Il nuovo brano dei Corimè in finale all’International Songwriting Competition

LAGO DI GARDA - Maurizio e Roberto Giannone tra i finalisti del prestigioso concorso americano, nella categoria Word Music, con il nuovo brano «Semu ci semu». Sono in gara anche per il contest People's Voice ISC. Ecco come votarli.

I Corimè ci hanno preso gusto. Dopo aver vinto nel 2015 il prestigioso contest International Songwriting Competition con il brano «A leggenda du Piscaturi», con tanto di complimenti dei giurati Pat Metheny e Tom Waits, il duo formato dai fratelli polistrumentisti Maurizio e Roberto Giannone, siciliani d’origine e gardesani d’adozione, è nuovamente tra i dieci finalisti del concorso americano, nella categoria Word Music, con il nuovo brano «Semu ci semu».

Come documentato nel sito ufficiale del contest, quest’anno gli iscritti in tutte le categorie erano circa 19mila. A decretare i vincitori sarà una giuria composta da grandi nomi della musica internazionale, come Tom Waits e John Mayall, e da importanti discografici americani.

Nella loro categoria i Corimè sono gli unici italiani tra i finalisti.
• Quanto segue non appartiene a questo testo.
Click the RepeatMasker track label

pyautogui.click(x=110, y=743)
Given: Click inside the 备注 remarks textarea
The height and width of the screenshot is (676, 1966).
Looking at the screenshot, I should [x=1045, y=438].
Con l’accesso alla finale dell’International Songwriting Competition, i fratelli Giannone partecipano di diritto ad un altro contest, Peolpe’s Voice, che si svolge solo online attraverso i voti del web. Fino al 3 aprile sarà possibile votarli (una volta al giorno) sul sito del concorso (clicca qui o cerca su Google «People’s Voice ISC») e cliccando sulla categoria World Music.

 

«Semu ci semu» è cantata in dialetto siciliano, con un breve inciso in francese, e propone il suono caldo e mediterraneo che dà vita a quella «musica popolare del mondo» che caratterizza in modo marcato la produzione dei Corimè, tra rimandi etnici, sonorità folk-pop e contaminazioni.

«Semu ci semu – racconta Maurizio – parla di immigrazione in senso totale. L’immigrazione che oggi ci viene raccontata dalle immagini che vediamo tutti i giorni, ma anche l’immigrazione storica, quella dei nostri padri e dei nostri nonni».

Il brano, di cui è visibile sul canale YouTube dei Corimè anche un videoclip diretto dai registi bresciani Andrea Taqui Fanelli e Daniel Modina, farà parte del nuovo album del duo, il terzo dopo «Zagara» (2010) e «La scelta» (2015). Ancora non è fissata la data di pubblicazione: «Speriamo in autunno».

Quale il tema di fondo? «Il valore dell’unione, del peso di ogni singola azione e la ricchezza delle diversità – dicono i Corimè – sono i punti di partenza della nostra ricerca personale e l’ispirazione per la composizione di questo nuovo lavoro».

Prossimi impegni? «Il 22 marzo suoneremo a Salonicco nell’ambito dell’iniziativa “Un treno per Europa”. Per l’occasione proporremo l’album “Creuza De Ma” di Fabrizio De Andrè e Mauro Pagani, che abbiamo rivisitato insieme ad Alessandro Adami e Stefano Zeni». Il 28 maggio li vedremo invece a Brescia: «In Piazza Loggia chiuderemo con un nostro concerto la giornata in ricordo della strage. Il tema sarà l’immigrazione. Per noi sarà un grande onore».